- _EXERCISE AIM_
Copy the entries word for word, starting at the line that contains "Given: Click the STORE LOCATOR footer link" and ending with the line that contains "Looking at the screenshot, I should 225,1456.". Leave the pictures out of your copy.

- _EXERCISE DATA_
---+---

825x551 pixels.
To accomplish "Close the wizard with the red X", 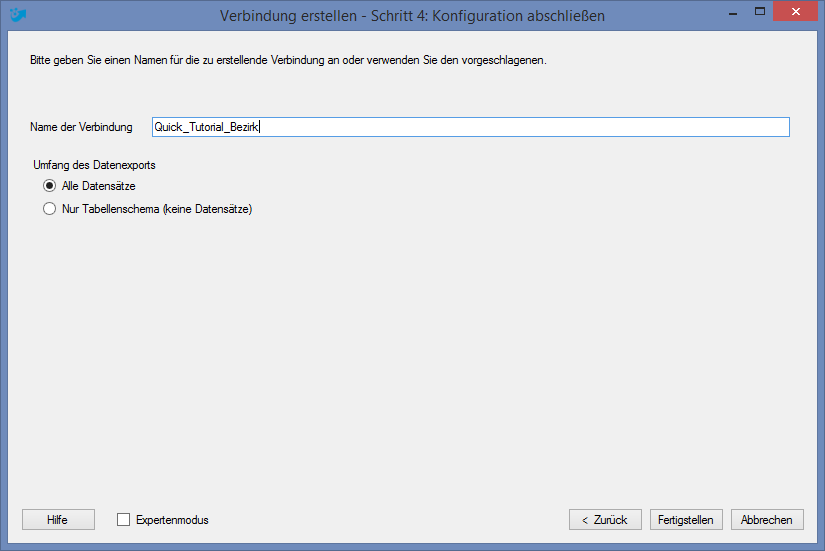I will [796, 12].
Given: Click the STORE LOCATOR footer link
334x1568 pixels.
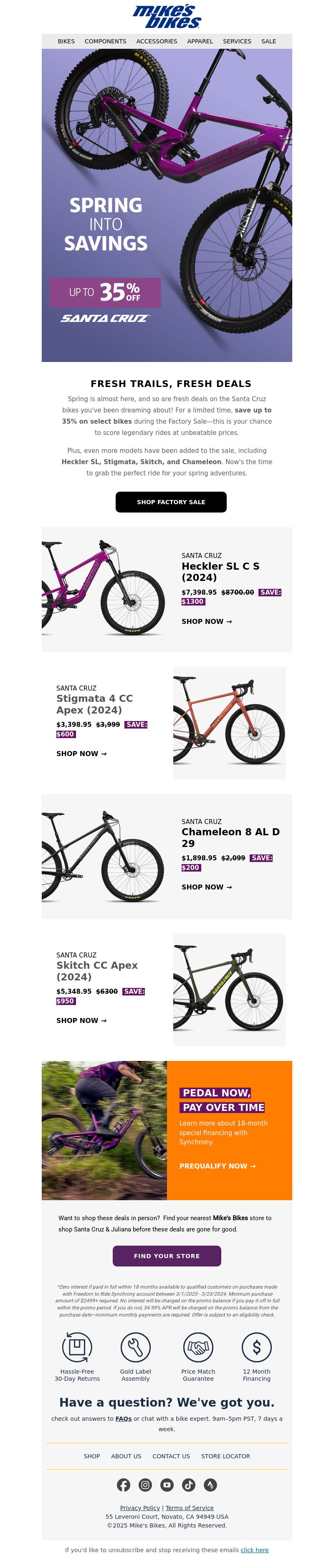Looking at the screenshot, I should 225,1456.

---+---

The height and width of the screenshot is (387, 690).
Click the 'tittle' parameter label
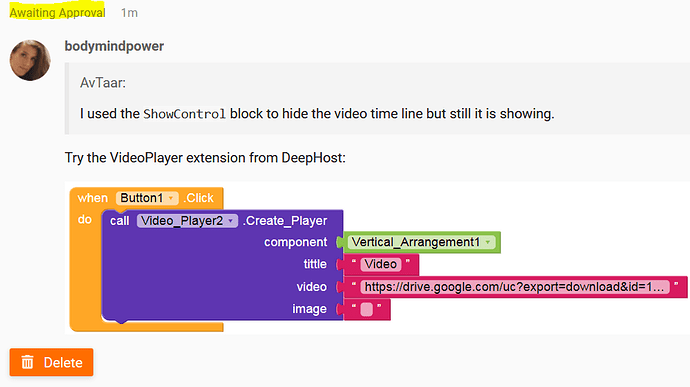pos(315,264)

---+---

- _RESPONSE BELOW_
Given: Click the STORE LOCATOR footer link
334x1568 pixels.
Looking at the screenshot, I should 225,1456.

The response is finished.